The Catholic Conference has played a substantial role in inviting Catholic faithful to put their faith in action by volunteering and donating. Led by the Knights of Columbus national donation of $1.5 million, other million dollar donors, and the countless major donor and with a significant percentage of the 90,000 online donors, the Catholic community has stepped up. Of course this campaign owes an enormous debt to the LDS Church. I will comment specifically at a later time (under separate cover) about their financial, organizational and management contributions to the success of this effort.

Segura reviews other documents noting that the campaign was very early focused on religion, was national in scope, and contained unusual coalitions of churches who seldom align.

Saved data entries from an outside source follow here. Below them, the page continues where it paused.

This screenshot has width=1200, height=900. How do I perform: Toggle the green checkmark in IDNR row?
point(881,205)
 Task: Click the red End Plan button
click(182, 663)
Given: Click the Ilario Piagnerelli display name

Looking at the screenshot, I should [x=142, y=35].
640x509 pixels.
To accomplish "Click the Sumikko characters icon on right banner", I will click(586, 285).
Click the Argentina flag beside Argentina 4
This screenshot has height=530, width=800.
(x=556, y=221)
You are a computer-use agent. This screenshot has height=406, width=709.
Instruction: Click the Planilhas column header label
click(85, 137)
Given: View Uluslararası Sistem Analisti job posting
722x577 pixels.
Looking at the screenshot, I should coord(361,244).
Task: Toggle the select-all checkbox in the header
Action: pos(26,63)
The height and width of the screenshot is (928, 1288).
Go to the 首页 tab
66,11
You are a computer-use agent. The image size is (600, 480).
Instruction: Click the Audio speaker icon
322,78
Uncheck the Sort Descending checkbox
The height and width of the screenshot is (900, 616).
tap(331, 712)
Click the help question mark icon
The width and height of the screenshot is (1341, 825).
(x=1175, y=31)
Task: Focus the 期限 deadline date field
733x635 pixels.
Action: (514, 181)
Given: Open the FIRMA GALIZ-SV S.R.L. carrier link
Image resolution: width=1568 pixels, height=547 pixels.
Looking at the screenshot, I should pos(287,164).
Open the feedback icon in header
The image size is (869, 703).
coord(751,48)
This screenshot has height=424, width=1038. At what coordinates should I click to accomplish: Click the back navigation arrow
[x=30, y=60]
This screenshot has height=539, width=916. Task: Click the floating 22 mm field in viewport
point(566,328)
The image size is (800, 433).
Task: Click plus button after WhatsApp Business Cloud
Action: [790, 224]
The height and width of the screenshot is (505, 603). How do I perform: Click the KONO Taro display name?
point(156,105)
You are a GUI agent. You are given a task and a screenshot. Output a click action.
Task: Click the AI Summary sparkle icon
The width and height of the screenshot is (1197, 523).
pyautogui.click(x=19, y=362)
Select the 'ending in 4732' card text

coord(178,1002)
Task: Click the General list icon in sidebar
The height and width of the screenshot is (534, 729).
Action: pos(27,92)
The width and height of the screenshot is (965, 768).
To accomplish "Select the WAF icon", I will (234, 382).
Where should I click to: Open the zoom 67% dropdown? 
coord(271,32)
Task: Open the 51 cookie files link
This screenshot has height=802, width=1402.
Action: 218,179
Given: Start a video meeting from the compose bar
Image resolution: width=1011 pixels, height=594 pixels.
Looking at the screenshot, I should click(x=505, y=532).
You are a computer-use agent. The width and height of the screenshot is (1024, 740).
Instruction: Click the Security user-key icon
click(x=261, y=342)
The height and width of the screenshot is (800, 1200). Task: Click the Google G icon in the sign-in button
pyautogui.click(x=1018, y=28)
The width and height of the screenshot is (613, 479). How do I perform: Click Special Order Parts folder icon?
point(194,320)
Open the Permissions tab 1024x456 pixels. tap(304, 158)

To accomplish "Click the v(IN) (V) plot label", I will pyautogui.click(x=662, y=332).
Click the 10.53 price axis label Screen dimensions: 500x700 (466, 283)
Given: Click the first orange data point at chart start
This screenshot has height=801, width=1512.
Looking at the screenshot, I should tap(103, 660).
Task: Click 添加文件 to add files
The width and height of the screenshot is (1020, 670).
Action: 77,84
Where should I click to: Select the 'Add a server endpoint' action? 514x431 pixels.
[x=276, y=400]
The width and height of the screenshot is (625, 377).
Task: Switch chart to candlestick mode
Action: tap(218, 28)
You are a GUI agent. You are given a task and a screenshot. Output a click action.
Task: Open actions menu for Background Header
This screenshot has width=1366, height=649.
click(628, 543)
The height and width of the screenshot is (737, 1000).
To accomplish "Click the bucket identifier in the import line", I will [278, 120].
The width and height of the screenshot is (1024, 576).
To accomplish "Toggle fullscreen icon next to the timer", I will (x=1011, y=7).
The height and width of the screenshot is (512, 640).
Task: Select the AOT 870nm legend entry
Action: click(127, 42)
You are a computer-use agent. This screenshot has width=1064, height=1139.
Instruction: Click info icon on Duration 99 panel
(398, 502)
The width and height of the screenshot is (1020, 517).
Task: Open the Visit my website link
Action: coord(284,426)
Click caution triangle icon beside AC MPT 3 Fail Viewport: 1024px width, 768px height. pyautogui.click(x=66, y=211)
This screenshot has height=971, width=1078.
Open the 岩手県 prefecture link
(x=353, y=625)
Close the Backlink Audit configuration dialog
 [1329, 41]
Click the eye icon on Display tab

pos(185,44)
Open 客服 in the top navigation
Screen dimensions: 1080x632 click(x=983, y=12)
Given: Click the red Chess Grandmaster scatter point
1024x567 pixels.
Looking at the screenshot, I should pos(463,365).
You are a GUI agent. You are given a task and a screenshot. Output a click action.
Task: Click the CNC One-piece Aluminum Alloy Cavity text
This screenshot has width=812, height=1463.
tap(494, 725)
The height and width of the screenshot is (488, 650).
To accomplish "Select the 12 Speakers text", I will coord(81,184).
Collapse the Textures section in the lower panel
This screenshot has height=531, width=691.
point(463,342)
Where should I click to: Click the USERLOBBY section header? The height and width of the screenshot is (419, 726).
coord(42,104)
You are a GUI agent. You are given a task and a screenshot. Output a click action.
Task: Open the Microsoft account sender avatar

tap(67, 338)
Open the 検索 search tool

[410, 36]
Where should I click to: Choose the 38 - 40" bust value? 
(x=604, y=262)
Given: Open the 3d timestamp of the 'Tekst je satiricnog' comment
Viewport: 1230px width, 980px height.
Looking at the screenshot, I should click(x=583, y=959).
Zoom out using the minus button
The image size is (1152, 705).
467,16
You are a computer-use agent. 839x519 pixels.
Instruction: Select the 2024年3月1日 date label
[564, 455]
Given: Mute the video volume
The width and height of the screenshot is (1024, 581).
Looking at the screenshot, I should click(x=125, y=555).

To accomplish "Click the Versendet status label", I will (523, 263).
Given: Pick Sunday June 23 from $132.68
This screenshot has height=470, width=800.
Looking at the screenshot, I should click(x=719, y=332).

Andy Pugno for Prop 8 then fought tooth and toenail (unsuccessfully) to keep out documents that would demonstrate the intense involvement of the Mormon Church. Documents were entered which showed that the LDS Church was very active in the campaign, especially in funding and grassroots organizing but sought to keep plausible deniability about their involvement. Documents showed that the church actively sought to have its members individually donate to the campaign and used the church structure to do so.

Segura discussed the deposition of Dr. Miller, a witness of the proponents who dropped out. Miller lacked knowledge of gay history, social work, and anything outside of California laws. He knew nothing about the lack of protections in most states.

In cross-examination, Thompson lists a bunch of accomplishments that gay people have been able to achieve in terms of legislation. He uses New Hampshire as an example, but Segura notes that there are currently efforts to reverse marriage in that state.

Expert is asked about certain politicians (eg Nancy Pelosi is an ally but not one who moves legislation forward on gay issues), union support, ACLU, high tech companies, etc.

The case will continue until tomorrow or perhaps Friday.